Duplicati: applicable to VCS Windows instances

Download and install Duplicati

Back up data to COS

After the installation, you can save your data in VCS instances and containers to COS buckets.

1. Add backup settings

Click + Add backup , and select Configure a new backup

Set the backup name, select AES-256 encryption, built-in for encryption, and set the passphrase.

2. Set the backup destination

  • Storage Type: S3 compatible
  • Use SSL: please tick the checkbox
  • Server: select Custom server url, and enter cos.twcc.ai
  • Bucket name: enter the bucket name you wish to store the backups
  • AWS Access ID/Key: enter COS Access Key and Secret Key
info
  1. You can get public COS connection information on SERVICES> Cloud Object Storage (COS)> Third-party Software page.

  1. You can find the COS connection information on Private COS > Third-party Software page.

  • After entering the information, click Test Connection. If the settings are correct, system will pop up Connection worked! message.

3. Set backup source data and schedule

  • Select the folder or file you want to back up from the local computer

4. Set automatic backup schedule

E.g., regular backup automatically at 1 PM every day

  1. Set backup options and store settings

Select the default value for the remote volume size (select a smaller size if your Internet speed is slow). The number of backup retention can be selected according to your needs.
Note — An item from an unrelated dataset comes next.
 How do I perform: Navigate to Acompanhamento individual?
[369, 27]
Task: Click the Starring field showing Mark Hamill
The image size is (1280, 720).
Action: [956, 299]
Select backup retention according to your needs (keep all backups, delete backups that are older than a specific time, keep a specific number of backups, smart backup retention or custom backup retention.).
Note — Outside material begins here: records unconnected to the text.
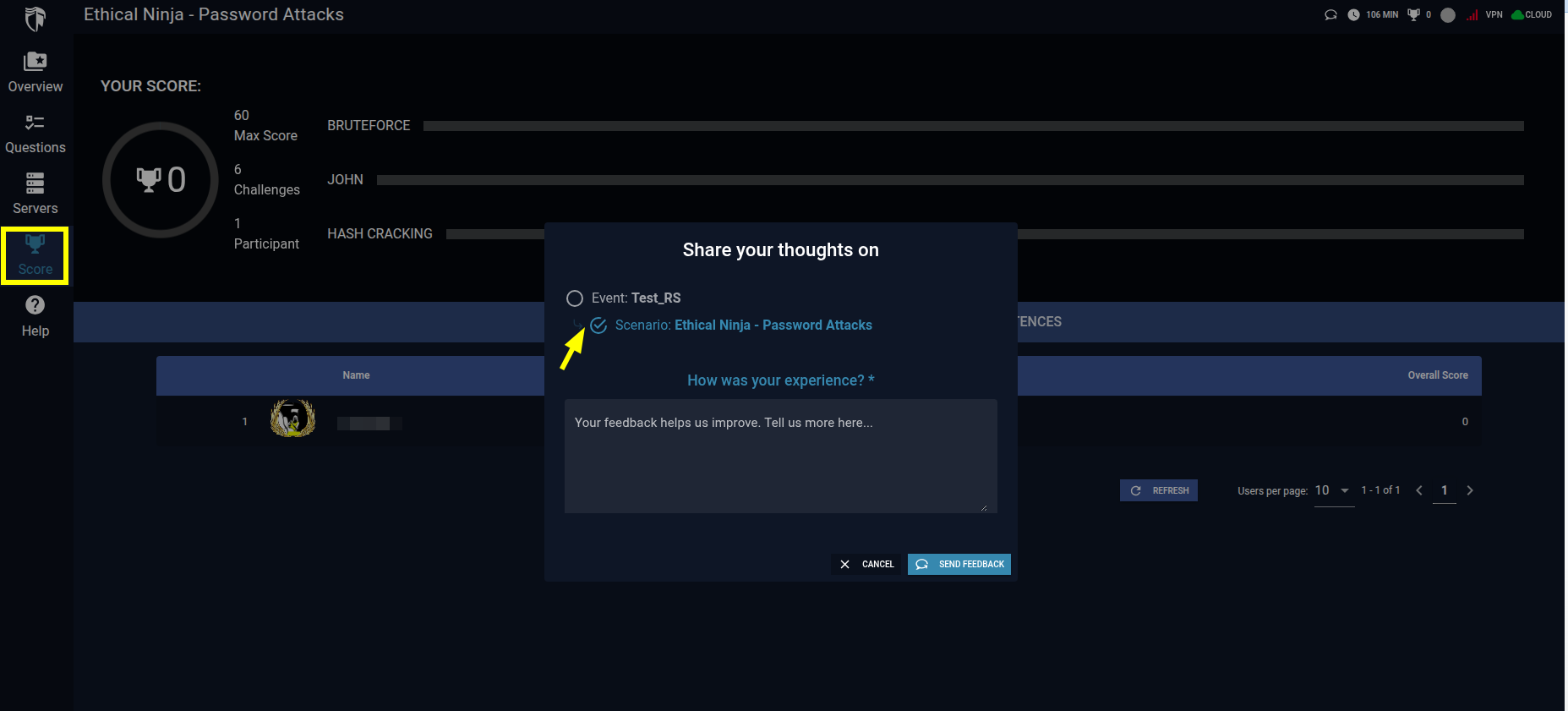
Task: Go to next page with right chevron
Action: 1470,490

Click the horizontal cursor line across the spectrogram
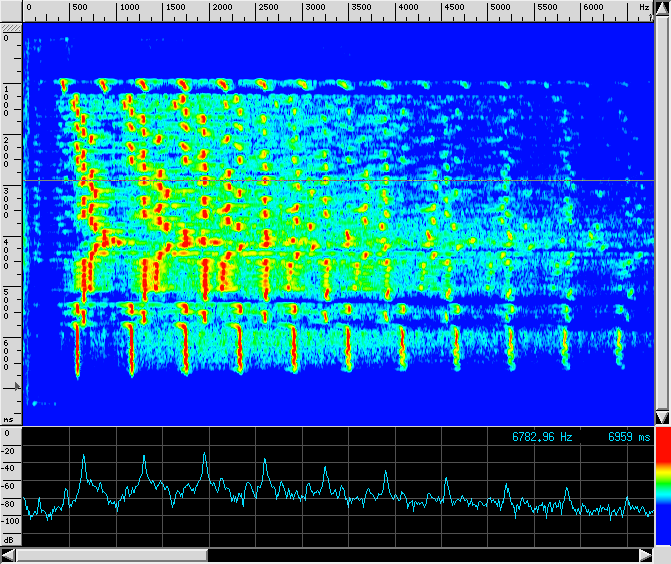(340, 180)
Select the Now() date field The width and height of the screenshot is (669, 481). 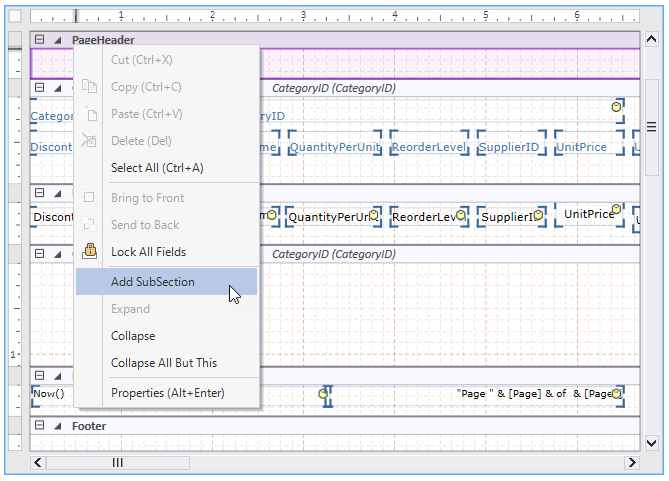point(48,394)
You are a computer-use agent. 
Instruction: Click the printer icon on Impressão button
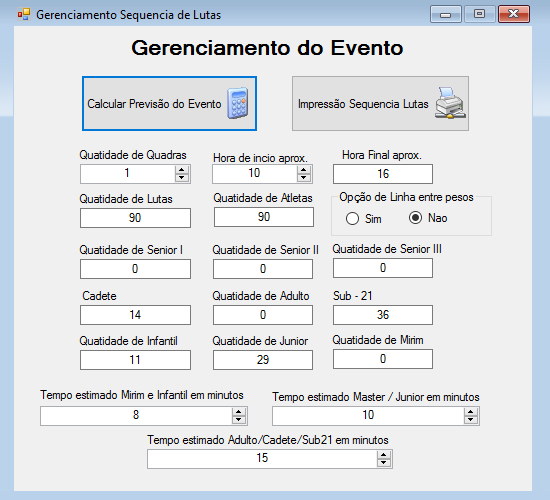click(x=450, y=103)

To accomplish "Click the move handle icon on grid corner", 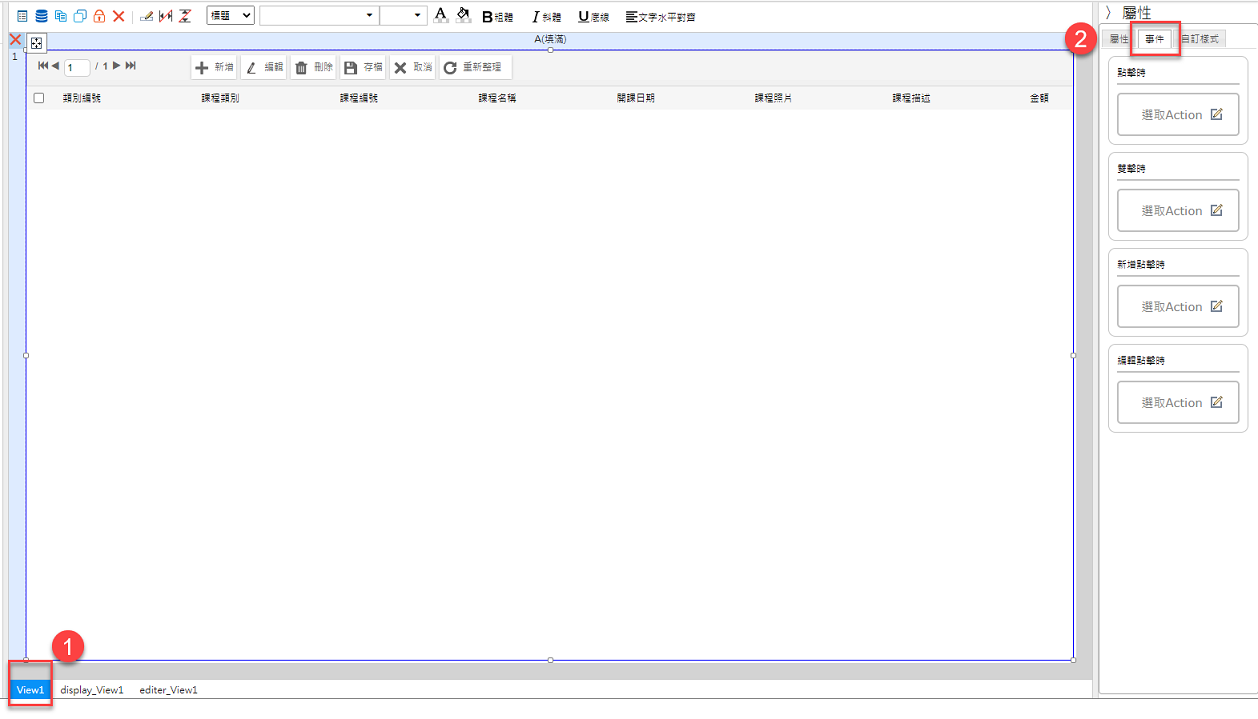I will [35, 43].
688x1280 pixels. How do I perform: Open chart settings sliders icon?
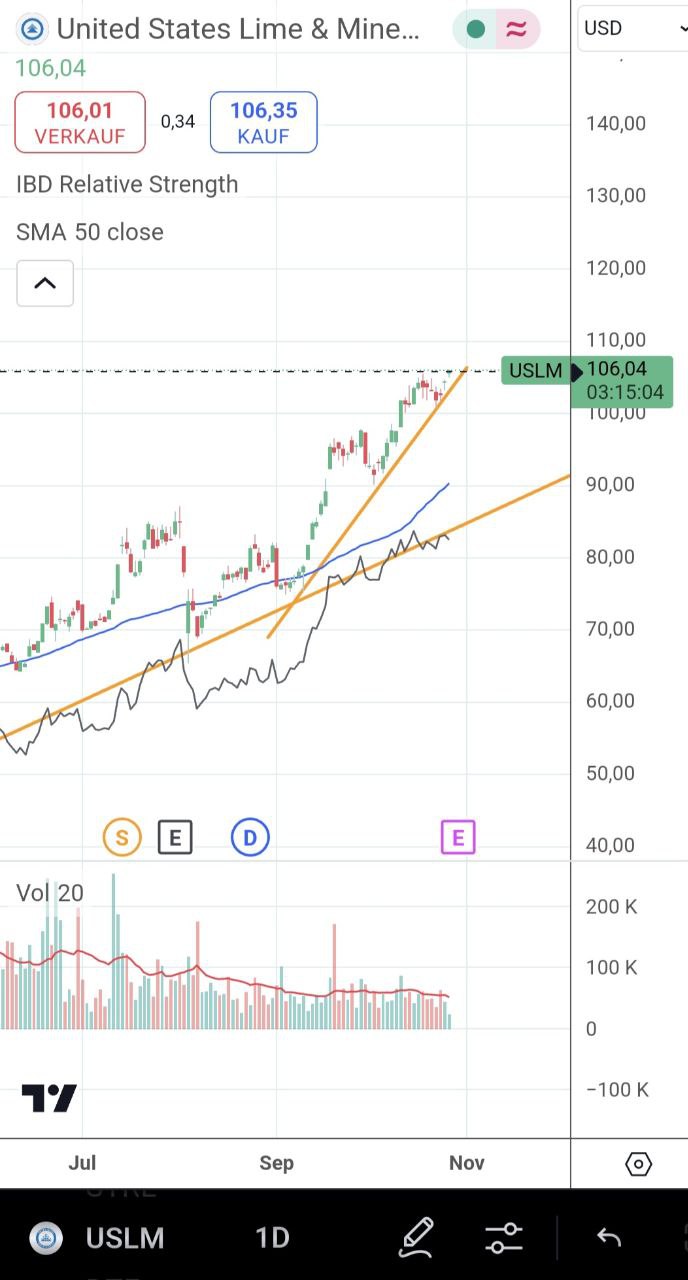click(x=504, y=1238)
  • Click Save to save the settings. After that, Home page will display the next backup schedule and backup configuration.

  • If you need to back up immediately, please click Run now

  • If you don’t need to back up data anymore, click Delete to delete the configuration

Restore backup data from COS

1. Set the restore configuration

Click Restore, and select the backup configuration you want to restore

2. Select files

Select the backup version, and select the files and folders you want to restore

3. Set the restore options

Set the options according to your needs, and click Restore to start the restoration

After the restoration, it will show you the following message: Your files and folders have been restored successfully.